**TEXTE DU DOCUMENT:**
Biki (1906-1999) joua un rôle déterminant dans la métamorphose physique de Maria Callas. Quand Elvira Leonardi Bouyeure, fille de Fosca Gemignani, née du premier lit d’Elvira Bonturi, l’épouse de Giacomo Puccini – d’ailleurs à l’origine de son surnom – rencontre la jeune cantatrice chez Wally, la fille d’Arturo Toscanini, celle-ci ne s’est pas encore soumise au régime radical, qui la verra perdre trente kilos, entre 1953 et 1954. Une fois la taille mannequin conquise, la prima donna de la Scala se rend auprès de l’arbitre des élégances milanaises, qui l’habillera pendant plus de vingt ans. Elles posent, ici, devant l’entrée de la maison de couture de la Via Montenapoleone, en 1966.


© © Maria Callas Museum/City of Athens

Ce manteau vert doublé de fourrure, créé par Biki, fait partie des objets exposés, de façon permanente, dans le Foyer du Théâtre Olympia d’Athènes.

**EXTRAIT DE DONNÉES:**
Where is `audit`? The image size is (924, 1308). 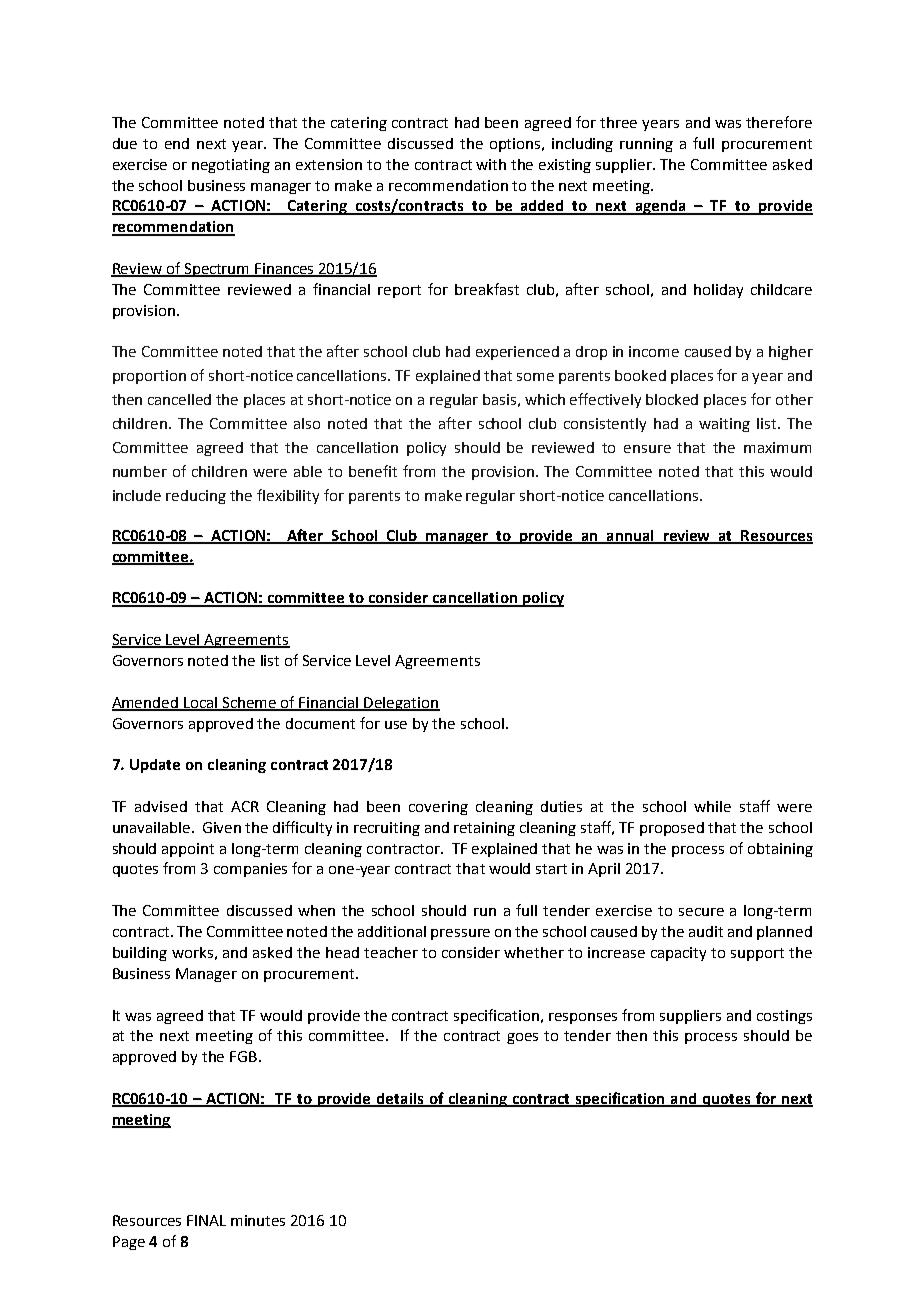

**EXERCICES PROPOSÉS:**
**1)** Modifiez le passage du texte sur Biki et Maria Callas qui commence par « Biki (1906-1999) joua » et se poursuit jusqu'à « Théâtre Olympia d’Athènes. » en y remplaçant « trente kilos » par « trente-cinq kilos ».
**2)** D'après le texte sur Biki et Maria Callas, où le manteau vert doublé de fourrure créé par Biki est-il exposé de façon permanente ?
**3)** Relevez toutes les années mentionnées dans le texte sur Biki et Maria Callas.
Veuillez vous appuyer exclusivement sur le texte du document.

**CORRIGÉ DES EXERCICES:**
**1)**
Biki (1906-1999) joua un rôle déterminant dans la métamorphose physique de Maria Callas. Quand Elvira Leonardi Bouyeure, fille de Fosca Gemignani, née du premier lit d’Elvira Bonturi, l’épouse de Giacomo Puccini – d’ailleurs à l’origine de son surnom – rencontre la jeune cantatrice chez Wally, la fille d’Arturo Toscanini, celle-ci ne s’est pas encore soumise au régime radical, qui la verra perdre trente-cinq kilos, entre 1953 et 1954. Une fois la taille mannequin conquise, la prima donna de la Scala se rend auprès de l’arbitre des élégances milanaises, qui l’habillera pendant plus de vingt ans. Elles posent, ici, devant l’entrée de la maison de couture de la Via Montenapoleone, en 1966.


© © Maria Callas Museum/City of Athens

Ce manteau vert doublé de fourrure, créé par Biki, fait partie des objets exposés, de façon permanente, dans le Foyer du Théâtre Olympia d’Athènes.

**2)** Dans le Foyer du Théâtre Olympia d'Athènes.

**3)** 1906, 1999, 1953, 1954, 1966